Outro ponto que pode ocorrer devido às pessoas julgarem em causa própria é a deturpação da lei. Mesmo que supomos que entre as pessoas há um senso difuso de justiça, mais ou menos igual entre todos, conflitos são conflitos justamente pelo desacordo sobre certas questões. O instinto da auto-preservação, o medo de alguma pena, geralmente fala mais alto que nosso senso de justiça (inclusive, se esse senso de justiça fosse suficiente, não haveria algo como um crime). Então o mesmo princípio que faz com que algumas pessoas cometam crimes para beneficiar a si em detrimento da sociedade faz com que elas ignorem esse senso de justiça, e julguem de forma tendenciosa. Afinal, elas estão julgando seus casos particulares; é difícil pensar que agiriam diferente.

O auto-interesse torna muito difícil que as pessoas sigam algum tipo de ética libertária, tanto se restringindo a violar suas supostas ‘leis’, quanto no julgamento e punição em relação a elas. É basicamente uma utopia pensar que todas as pessoas irão seguir, em qualquer um desses casos, um tipo de ética libertária. As pessoas têm pensamentos, personalidades, etc, diferentes. Basta também olhar para a história para ver se a humanidade seguiu algo desse tipo; e o quanto seria improvável ela seguir agora.

Eu havia dito que: ‘se as pessoas fossem sempre boazinhas e respeitassem o direito e a propriedade dos outros, não haveria tantos problemas na anarquia’. Porém, mesmo supondo que as pessoas no geral seguiriam algum tipo de ética libertária (o que, creio, já seria uma utopia), haveria inúmeros problemas devido ao conteúdo concreto dessa ética. Aprioristicamente, a ética libertária não define muitos problemas concretos. Por exemplo, qual é o tamanho e intensidade da pena? Se alguém apenas toca em sua propriedade com um dedo, por que eu não poderia puni-la? Um avião passando nos céus de sua propriedade a viola? E quanto a alguém com um drone?
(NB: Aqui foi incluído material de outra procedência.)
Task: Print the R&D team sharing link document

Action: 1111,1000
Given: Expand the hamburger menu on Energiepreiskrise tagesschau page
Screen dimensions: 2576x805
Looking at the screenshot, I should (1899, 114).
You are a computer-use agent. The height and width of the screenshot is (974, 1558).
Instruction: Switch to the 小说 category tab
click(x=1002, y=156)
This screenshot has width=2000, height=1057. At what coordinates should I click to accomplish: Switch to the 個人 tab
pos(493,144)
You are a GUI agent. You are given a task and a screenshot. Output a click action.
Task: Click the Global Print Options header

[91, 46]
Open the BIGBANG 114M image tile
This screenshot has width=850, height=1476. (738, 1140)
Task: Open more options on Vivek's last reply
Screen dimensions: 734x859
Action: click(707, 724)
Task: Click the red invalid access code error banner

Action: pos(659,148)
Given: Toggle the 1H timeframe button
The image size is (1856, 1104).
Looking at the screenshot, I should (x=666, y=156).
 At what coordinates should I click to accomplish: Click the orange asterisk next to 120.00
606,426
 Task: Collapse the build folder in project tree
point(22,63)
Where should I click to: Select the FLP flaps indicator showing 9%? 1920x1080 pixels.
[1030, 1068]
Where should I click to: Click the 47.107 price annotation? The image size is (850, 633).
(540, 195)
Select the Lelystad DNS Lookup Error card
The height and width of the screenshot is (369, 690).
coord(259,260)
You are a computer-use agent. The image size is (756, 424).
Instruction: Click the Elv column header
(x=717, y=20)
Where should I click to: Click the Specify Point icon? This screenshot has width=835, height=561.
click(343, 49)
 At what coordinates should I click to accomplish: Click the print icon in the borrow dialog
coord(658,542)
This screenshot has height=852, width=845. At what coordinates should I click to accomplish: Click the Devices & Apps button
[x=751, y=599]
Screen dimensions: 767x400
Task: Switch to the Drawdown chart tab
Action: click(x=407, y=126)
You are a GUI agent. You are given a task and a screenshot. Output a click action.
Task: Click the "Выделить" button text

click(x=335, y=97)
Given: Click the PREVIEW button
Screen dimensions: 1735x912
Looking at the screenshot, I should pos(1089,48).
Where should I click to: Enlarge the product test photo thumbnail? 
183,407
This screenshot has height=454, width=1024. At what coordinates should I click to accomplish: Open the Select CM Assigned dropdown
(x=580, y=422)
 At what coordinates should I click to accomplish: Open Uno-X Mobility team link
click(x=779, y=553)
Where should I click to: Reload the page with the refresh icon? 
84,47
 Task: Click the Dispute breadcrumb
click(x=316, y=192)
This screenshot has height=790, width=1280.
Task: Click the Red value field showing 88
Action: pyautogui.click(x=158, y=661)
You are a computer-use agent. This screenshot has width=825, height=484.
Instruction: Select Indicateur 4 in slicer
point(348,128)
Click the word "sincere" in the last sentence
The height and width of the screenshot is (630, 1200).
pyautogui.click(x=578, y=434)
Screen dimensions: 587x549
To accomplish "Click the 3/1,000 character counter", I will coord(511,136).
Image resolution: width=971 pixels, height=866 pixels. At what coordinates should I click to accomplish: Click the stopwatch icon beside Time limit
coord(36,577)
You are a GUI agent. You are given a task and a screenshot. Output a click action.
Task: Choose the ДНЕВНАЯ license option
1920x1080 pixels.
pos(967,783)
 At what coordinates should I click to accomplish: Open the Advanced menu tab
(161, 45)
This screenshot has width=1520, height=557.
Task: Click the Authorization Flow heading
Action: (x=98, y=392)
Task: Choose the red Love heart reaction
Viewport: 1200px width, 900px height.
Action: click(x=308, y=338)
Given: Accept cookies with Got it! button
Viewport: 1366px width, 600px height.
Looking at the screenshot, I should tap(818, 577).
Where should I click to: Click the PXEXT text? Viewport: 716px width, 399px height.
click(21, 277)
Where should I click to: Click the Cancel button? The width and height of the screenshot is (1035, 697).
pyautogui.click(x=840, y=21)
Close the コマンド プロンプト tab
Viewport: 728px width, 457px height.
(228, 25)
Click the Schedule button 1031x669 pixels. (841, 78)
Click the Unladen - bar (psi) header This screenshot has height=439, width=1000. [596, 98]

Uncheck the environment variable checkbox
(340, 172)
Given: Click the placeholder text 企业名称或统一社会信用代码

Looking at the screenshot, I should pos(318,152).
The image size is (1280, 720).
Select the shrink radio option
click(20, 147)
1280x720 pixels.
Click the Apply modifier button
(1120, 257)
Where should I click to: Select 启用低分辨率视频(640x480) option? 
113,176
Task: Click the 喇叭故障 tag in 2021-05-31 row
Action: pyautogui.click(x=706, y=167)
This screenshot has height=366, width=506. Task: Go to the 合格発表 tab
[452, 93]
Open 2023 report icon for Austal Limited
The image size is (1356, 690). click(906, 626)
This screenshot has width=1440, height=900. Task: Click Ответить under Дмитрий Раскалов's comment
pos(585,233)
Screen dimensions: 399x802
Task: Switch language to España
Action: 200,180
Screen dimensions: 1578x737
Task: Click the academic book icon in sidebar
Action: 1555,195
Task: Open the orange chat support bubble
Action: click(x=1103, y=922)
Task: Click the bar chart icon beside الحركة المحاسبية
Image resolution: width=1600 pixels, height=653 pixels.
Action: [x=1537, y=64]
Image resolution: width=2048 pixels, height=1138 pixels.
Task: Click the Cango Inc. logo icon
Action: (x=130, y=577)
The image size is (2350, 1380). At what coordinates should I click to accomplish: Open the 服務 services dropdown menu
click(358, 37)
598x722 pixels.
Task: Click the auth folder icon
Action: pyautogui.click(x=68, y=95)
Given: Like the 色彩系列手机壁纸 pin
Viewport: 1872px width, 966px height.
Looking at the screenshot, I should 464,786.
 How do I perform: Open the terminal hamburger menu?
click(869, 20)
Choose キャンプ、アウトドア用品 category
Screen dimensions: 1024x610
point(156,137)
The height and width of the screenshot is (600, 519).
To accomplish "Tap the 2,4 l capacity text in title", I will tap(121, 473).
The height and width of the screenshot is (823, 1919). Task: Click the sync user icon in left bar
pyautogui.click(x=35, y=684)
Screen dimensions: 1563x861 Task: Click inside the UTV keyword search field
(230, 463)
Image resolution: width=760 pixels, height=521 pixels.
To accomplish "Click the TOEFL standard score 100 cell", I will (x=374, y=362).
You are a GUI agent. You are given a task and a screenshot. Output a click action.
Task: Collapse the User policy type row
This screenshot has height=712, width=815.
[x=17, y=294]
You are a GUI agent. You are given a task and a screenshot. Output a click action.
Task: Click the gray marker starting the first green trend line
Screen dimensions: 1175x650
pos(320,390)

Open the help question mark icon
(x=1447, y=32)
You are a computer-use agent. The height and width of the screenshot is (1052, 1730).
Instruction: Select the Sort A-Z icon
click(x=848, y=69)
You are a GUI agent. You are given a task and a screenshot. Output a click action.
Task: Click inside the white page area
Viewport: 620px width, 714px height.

Podem parecer tolas essas questões, mas o problema não é tanto elas em si, mas o fato de elas estarem associadas a pessoas julgando em causa própria. A possibilidade das pessoas usarem esses ‘gaps’ da ética libertária para beneficiarem a si é enorme. E ninguém poderia dizer muita coisa para elas, pois não há respostas definitivas para essas questões. Creio que uma das mais importantes coisas que seriam usadas assim seria a distorção do tamanho e intensidade das penas para benefício próprio ou para vingança.

Mesmo entre os libertários também existem inúmeras questões, até mesmo essenciais, da ética que eles também não sabem como aplicariam. Basta imaginar isso em uma sociedade na qual essas questões muitas vezes significam vida ou morte. E basta aplicar isso para milhares, ou milhões de pessoas, e imaginar o problema que daria.

Outra questão, e não menos importante, é que faltaria poder para apoiar e manter a sentença quando ela é justa, assim como para impor sua devida execução. Não haveria uma força maior, que teria a autoridade última de julgar ou executar os casos. O uso da força estaria distribuído entre a sociedade (até por que não há monopólio no uso da força). O executivo estaria fundido ao judiciário e também ao legislativo. Mesmo quando parece que alguma sentença é justa, como as pessoas julgam em causa própria e buscam de tudo para não sofrerem muitos prejuízos, pode ser que aquele que está do lado certo da questão não possui tanta força para aplicar sua sentença. Já o que estaria errado poderia possuir mais força. Esse desequilíbrio entre as forças colaboraria mais ainda para a parcialidade no julgamento, ou até para desvirtuá-lo completamente.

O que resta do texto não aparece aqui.